If we focus solely on Samuel, however, we miss an important aspect of the story. While Samuel’s story shows us his becoming a prophet, even at such a young age, we also have a glimpse into Eli’s story. The back-story is that Eli’s sons have blasphemed God, and Eli did nothing about it, allowing it to persist. Eli was elderly, his eyes growing dim, but there was widespread lack of vision, the word of the Lord rare. Acknowledging the significance of the moment, perceiving that the Lord was breaking into the world, Eli demonstrates great faith in stepping back, letting Samuel step forward. Eli demonstrates great faith in hearing the truth, encouraging Samuel to share what has been spoken to him in full detail. Eli demonstrates great faith in allowing God’s will, acknowledging the presence of God, trusting God to “do what seems good,” even though he knows that it means punishment for his house forever.

We know that it’s not an easy thing to face the truth, that we’re not always ready to see it. Bastian in The Neverending Story didn’t see himself as a hero for a long while. Samuel needed the instruction from his teacher to guide him. Eli, the adult in our stories, shows his humility in accepting the consequences of his actions–or inactions.

As a country, the United States is relatively young. In many ways we are a child, too, filled with hope and imagination but already struck by grief and trauma from our birth. Some of us bear the marks of the collective trauma having Indigenous or African foremothers and fathers. Some of us bear the marks of our individual trauma, having lived through any manner of abuse, loss, addiction, (insert your trauma here). Any one moment of our lives where we choose to keep going when the light seems to fade, when visions are few and God seems far away, our story reveals how we persist in finding joy, find some way closer to fulfilling what it is we seek.

At some point, with all that has been said and done, we accept where we are and what is to come with faith that God will accomplish that which seems to be good. Such acceptance and allowance comes with maturity of Spirit. Let us not forget that we are always children of God. Remembering that we are children of God, we are part of God’s story. We, like Samuel, are called by name, called to reveal something of God in the world, something True. Maybe it’s joyful and beautiful like a song. Maybe it’s terrible and sad, like the fall of a household. Whether it’s lovely or awful, however, depends on how you see it.  If we can’t stand rap, Hamilton might grate on our nerves.  If we’re a white supremacist, the demise of the Proud Boys is awful. We all have our preferences, just as we all have our prejudices. But with whom does ultimate judgement lie? And how do we make sure that our story leads us along the narrative arc aligned with goodness?

“Lord, you have searched me out and known me…” the psalmist writes. Jesus saw Nathanael under the fig tree before his friend called out to him. Something of our lives, of our stories is known, maybe even before we realize it ourselves. When we are called, it is up to us to step forward and do what we’re given to do–whether that’s to speak the truth, to call for civil rights, to step into a new administration, to keep light shining when we’re in a dark place, or to do whatever it is that God sees fit for us to do to keep the presence of God alive. We keep that presence alive in our faith, hope, and love–the greatest of these being love.

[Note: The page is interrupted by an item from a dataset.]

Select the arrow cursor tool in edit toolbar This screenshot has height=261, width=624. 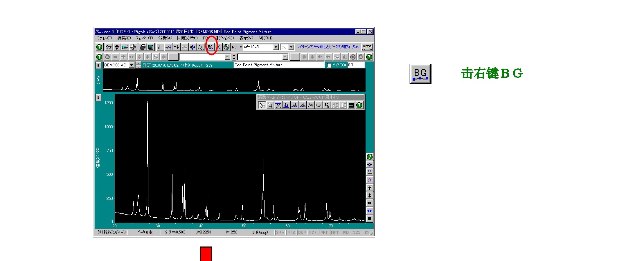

If you wonder where your story has taken you or where it might be taking you, look for the times in your life where you realized something new. Pay particular attention to those times when what you learned empowered you to live more fully, liberated you from a limiting worldview, and opened your whole self to love more generously. Chances are that these were not easy moments in your life but a time when tremendous healing, grace, and mercy were present. Look around those moments in your life-story and see who might have been the Jesus in that moment inviting you to “come and see” or asking you to “follow me” toward a fullness of life made possible by God alone. Those particular moments are part of your story but enrich the lives of us all, for the better.